Problem 1 >> In the article on Caloosahatchee water releases, by when must the Corps have its new 10-year management plan in place?
Problem 2 >> Return the part of the article on Caloosahatchee water releases starting with "The city of" and going on through "the day before.".

___ Text passage ___

Kelly said the original LOSOM plan did not do enough to help those along the Caloosahatchee and could have had devastating consequences to them. He said the new plan now undergoing “optimization” calls for flexibility and the timing the releases for when they are needed.
Donalds said the meeting went well, with people in Cape Coral wanting meaningful answers as blue-green algae blooms are again is being seen in the river and other local water bodies.
“They want real action regarding water releases. We don’t want to take water releases at all, but what we learned were the technical aspects of what’s happening with the new plan and the flexibility built into that plan,” Donalds said.
Kelly said it was great to engage the public with a panel that looked at things from different perspectives.
“It was an opportunity to get good feedback and inform folks about what we’re doing,” Kelly said. “The feeling right now is that the current plan has too much stress on the Caloosahatchee and I was trying to explain how we’re going to get after reducing some of that stress and it may or may not include additional releases east.”
Reaction was mixed.
Local activist Jason Pim said that while it was nice to hear from elected officials, there are many water issues not influenced by the lake that need to be addressed.
“We can’t seem to get to that point where we can talk about the local water pollution issues,” Pim said. “We have many water bodies to restore and we can’t seem to get to the point where we can remove legacy pollution.”
Lee County Commissioner Brian Hamman said he was encouraged the Corps, which is, among other things, vested with managing water levels within the lake to prevent a breach in the dike with surrounds it, was hearing their message about Caloosahatchee releases.
“This isn’t just our environment, it’s our economy. We don’t want hospitality workers standing in food lines because they got laid off,” Hamman said. “Every community on the river and lake are affected and they all have a different concern than us. We’re all competing for the best plan for our regions, but we share this space and we’re going to have to make some tradeoffs to come up with a plan that has balance.”
The city of Cape Coral and Lee County have each sent letters to the Army Corps of Engineers saying the Corps’ option of choice, Alternative CC, disproportionately sends water west via the Caloosahatchee.
Lee County Commission Chair Kevin Ruane sent a followup letter last Tuesday after following the Army Corp’s Web Meeting held the day before.
“Lee County closely followed the Army Corp’s Web Meeting held on August 9th and continue to be frustrated with the direction of the ‘preferred alternative’ and optimization process,” Ruane wrote. “Lee County remains profoundly disappointed with the starting point for optimization, and we continue to be concerned about how ‘optimization’ will occur over the next two months.”
He reiterated the county’s arguments against additional flows sent west and concluded with general unhappiness as to how the process has proceeded.
“Continuing down the path that you articulated has done little to alleviate our concerns,” Ruane wrote. “We continue to be frustrated by the process and the outcome. We sincerely hope that appropriate changes are made to achieve balance in Lake Operations.”
The Corps must have a new 10-year management plan in place and ready to be implemented by the end of 2022 when the Herbert Hoover Dike construction is complete.
The Corps looked at six options and says Alternative CC meets 10 of its 11 stated management objectives. Those objectives include continued protection of the dike that surrounds the lake and related flood control; reducing the algal bloom risk in the lake and affected estuaries; enhancing the ecology of the lake, the St. Lucie and Caloosahatchee estuaries and south Florida by sending more water south to benefit the ‘Glades; and maintaining congressionally authorized navigation and recreation projects.

___ Given information ___

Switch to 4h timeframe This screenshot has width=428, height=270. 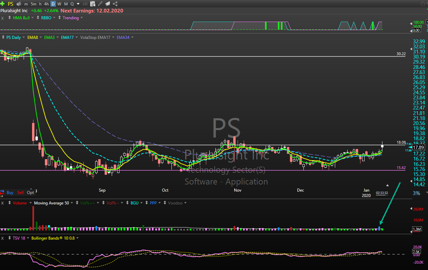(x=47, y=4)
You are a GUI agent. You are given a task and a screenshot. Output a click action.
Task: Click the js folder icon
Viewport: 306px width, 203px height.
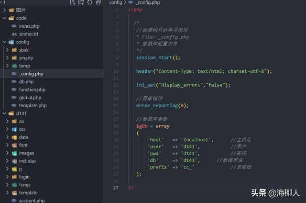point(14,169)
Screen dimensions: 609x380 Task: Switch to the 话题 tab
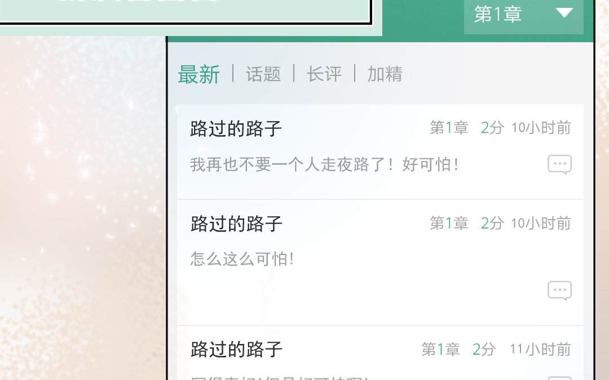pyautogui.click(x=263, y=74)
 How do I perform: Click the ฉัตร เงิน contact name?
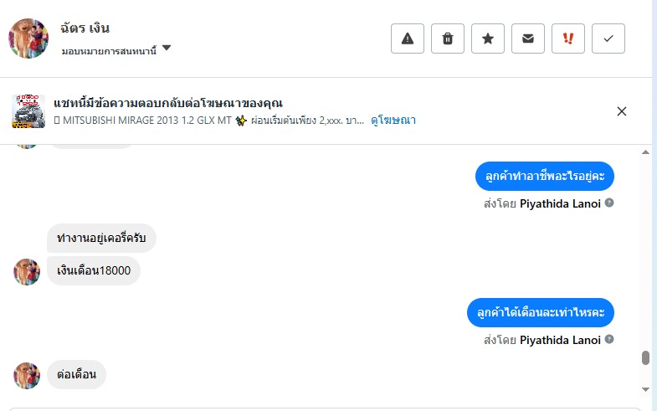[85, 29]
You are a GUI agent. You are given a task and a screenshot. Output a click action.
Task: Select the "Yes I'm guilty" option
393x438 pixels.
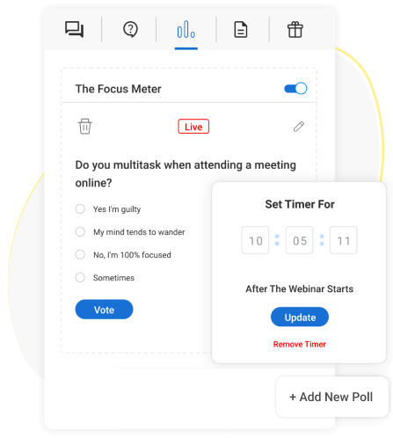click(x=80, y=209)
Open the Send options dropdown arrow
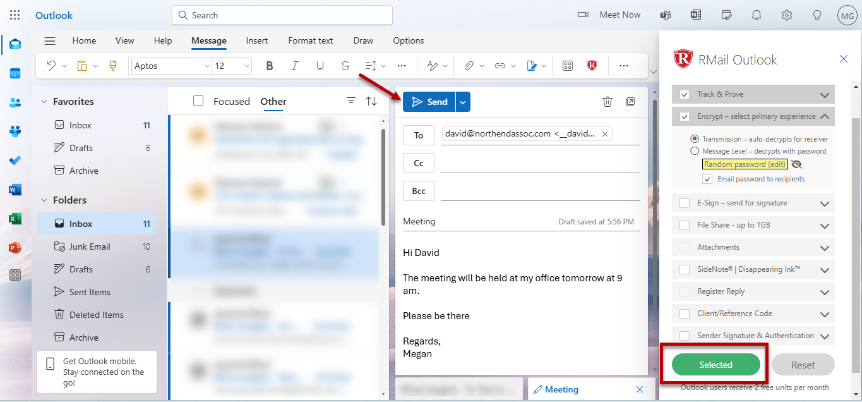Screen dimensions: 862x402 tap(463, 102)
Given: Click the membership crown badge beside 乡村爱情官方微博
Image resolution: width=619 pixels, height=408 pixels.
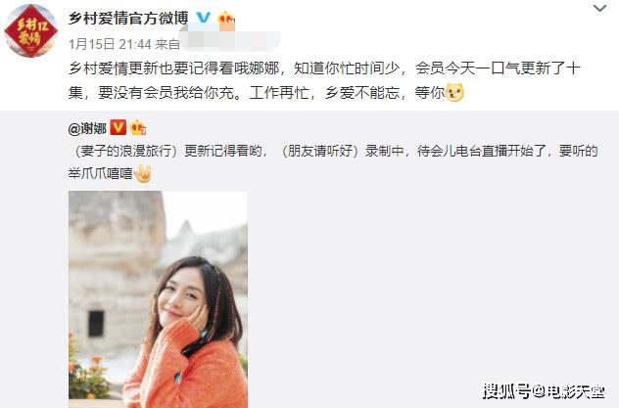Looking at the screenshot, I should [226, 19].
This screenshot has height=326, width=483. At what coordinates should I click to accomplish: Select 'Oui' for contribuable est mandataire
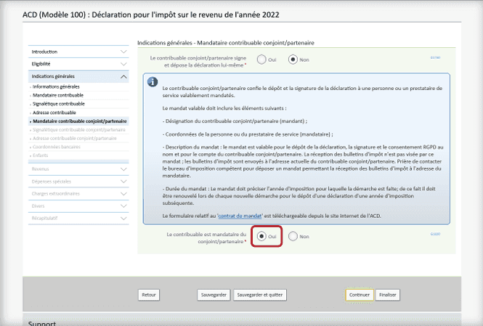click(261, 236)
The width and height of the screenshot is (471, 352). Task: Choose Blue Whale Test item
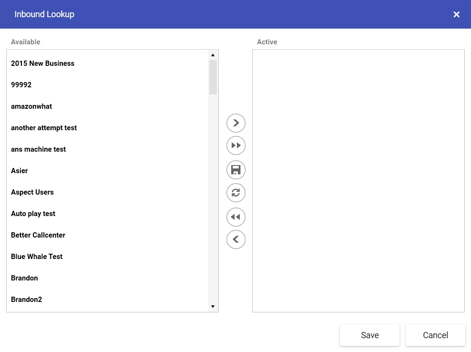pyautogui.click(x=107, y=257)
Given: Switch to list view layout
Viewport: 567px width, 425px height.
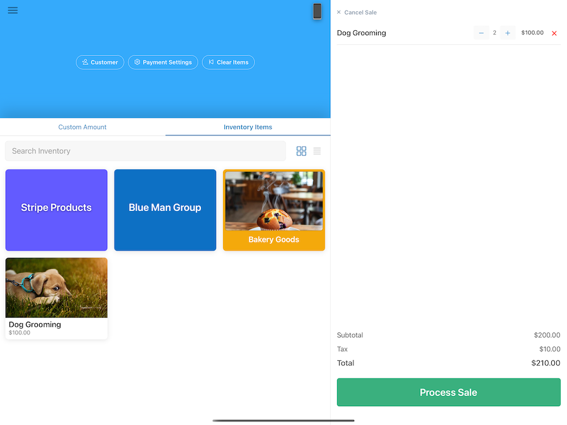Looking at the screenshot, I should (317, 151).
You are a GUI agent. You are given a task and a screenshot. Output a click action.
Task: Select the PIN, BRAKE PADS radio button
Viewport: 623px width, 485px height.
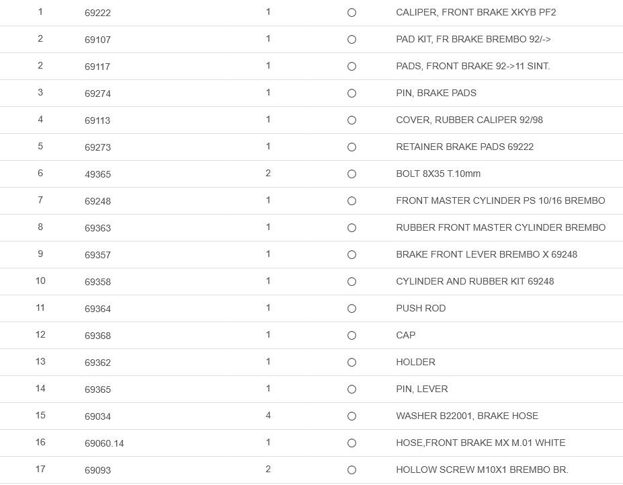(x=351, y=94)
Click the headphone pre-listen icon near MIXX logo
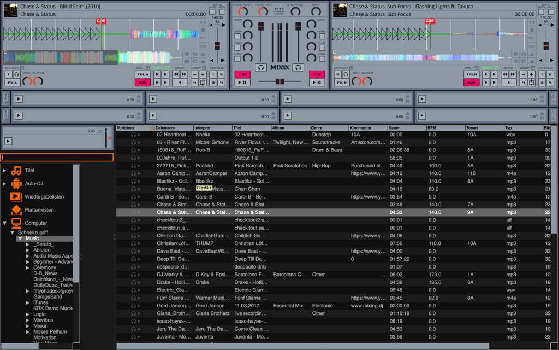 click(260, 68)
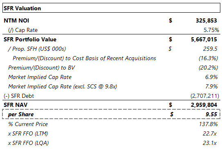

___

Exercise answer 1 >> By the end of 2022, when the Herbert Hoover Dike construction is complete.

Exercise answer 2 >>
The city of Cape Coral and Lee County have each sent letters to the Army Corps of Engineers saying the Corps’ option of choice, Alternative CC, disproportionately sends water west via the Caloosahatchee.
Lee County Commission Chair Kevin Ruane sent a followup letter last Tuesday after following the Army Corp’s Web Meeting held the day before.